Your bank may be willing to offer you a business loan but before you accept it, it’s important that you look at your other options because you may be able to get a better deal elsewhere. Consider other lenders, like Cardiff, who specialize in business loans. These lenders can often give you a better interest rate than the banks will and the process will be much faster than going through a bank. You should also consider private investors because they will be able to offer their expertise and advice as well as their money. Before you agree to take any loan, you need to weigh all of the different options and decide which is right for your business. 

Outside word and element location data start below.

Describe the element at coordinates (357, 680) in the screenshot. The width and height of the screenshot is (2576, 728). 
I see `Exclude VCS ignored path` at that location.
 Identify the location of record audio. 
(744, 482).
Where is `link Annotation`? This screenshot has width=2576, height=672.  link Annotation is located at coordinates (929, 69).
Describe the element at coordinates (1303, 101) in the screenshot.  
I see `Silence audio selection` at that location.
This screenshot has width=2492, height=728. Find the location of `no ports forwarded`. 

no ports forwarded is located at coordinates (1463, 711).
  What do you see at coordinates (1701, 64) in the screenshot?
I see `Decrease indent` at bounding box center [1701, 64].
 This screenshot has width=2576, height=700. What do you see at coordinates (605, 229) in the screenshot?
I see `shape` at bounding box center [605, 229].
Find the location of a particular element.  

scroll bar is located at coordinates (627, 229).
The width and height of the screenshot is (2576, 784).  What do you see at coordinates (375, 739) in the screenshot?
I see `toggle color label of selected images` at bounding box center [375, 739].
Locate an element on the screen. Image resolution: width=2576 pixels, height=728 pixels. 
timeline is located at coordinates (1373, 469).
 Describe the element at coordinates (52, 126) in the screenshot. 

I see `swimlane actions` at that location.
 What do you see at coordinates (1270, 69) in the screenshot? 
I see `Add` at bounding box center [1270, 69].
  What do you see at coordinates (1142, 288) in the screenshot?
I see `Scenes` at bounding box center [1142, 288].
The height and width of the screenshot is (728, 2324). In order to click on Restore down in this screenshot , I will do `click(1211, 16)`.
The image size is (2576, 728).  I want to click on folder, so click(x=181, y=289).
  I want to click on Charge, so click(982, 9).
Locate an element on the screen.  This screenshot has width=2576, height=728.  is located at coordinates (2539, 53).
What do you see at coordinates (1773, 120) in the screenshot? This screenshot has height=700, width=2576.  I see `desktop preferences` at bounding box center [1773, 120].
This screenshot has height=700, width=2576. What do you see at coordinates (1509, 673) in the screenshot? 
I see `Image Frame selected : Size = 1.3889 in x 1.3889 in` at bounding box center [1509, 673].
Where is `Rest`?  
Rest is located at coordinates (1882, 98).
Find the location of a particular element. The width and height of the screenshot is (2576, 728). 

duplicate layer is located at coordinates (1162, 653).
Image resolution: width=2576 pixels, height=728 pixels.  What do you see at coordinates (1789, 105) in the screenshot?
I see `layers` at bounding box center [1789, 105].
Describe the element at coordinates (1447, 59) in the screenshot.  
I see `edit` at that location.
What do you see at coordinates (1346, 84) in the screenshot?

Not Putting Your Own Money In

If you approach an investor, they will always ask how much of your own money you have put into the business. If you haven’t put anything in, that’s not a good sign because it makes them wonder how serious you really are. If you are so sure that this business is going to be a success, why haven’t you put any of your own money into it? If you don’t have the money to back your own business, you should put your plans on hold for a while and start saving. Follow these money saving rules and you should be able to build up the money that you need in a short period of time. If you can put a bit of money in to get things started and make a few initial sales, you will find it so much easier to get an investor interested in your business. 

Failing To Use Credit 

Failing To Use Credit 

Sensible money management is so important when you are running a business, but that doesn’t mean that you shouldn’t use credit. A lot of new businesses worry about getting into lots of debt or damaging their credit score, so they don’t want to use credit. However, having a line of credit there as a backup can be so helpful in the early days of a business. Things will be slow to start and there may be some months where you struggle to cover all of your overheads. If you are forced to borrow in a rush, the interest rates will be very bad and you will pay out more money in the long run. But if you have a line of credit with a favorable interest rate already agreed, you can dip into that money when you need it and then pay it off when things are going well for the business.  As long as you are sensible and only use credit when you really need it, you can avoid any serious debts. 

Underestimating Costs 

When you apply for a loan, you need to provide a breakdown of your costs. But so many business owners underestimate their costs because they forget about small details. You may have covered the cost of manufacturing and shipping, but what about office furniture or supplies? These smaller details often get overlooked and businesses don’t borrow enough, so they soon run into cash flow issues. When you are estimating your costs, make sure that you are thorough and you include every tiny detail. 

If you make any of these common funding mistakes, you may find yourself in a very tough financial position.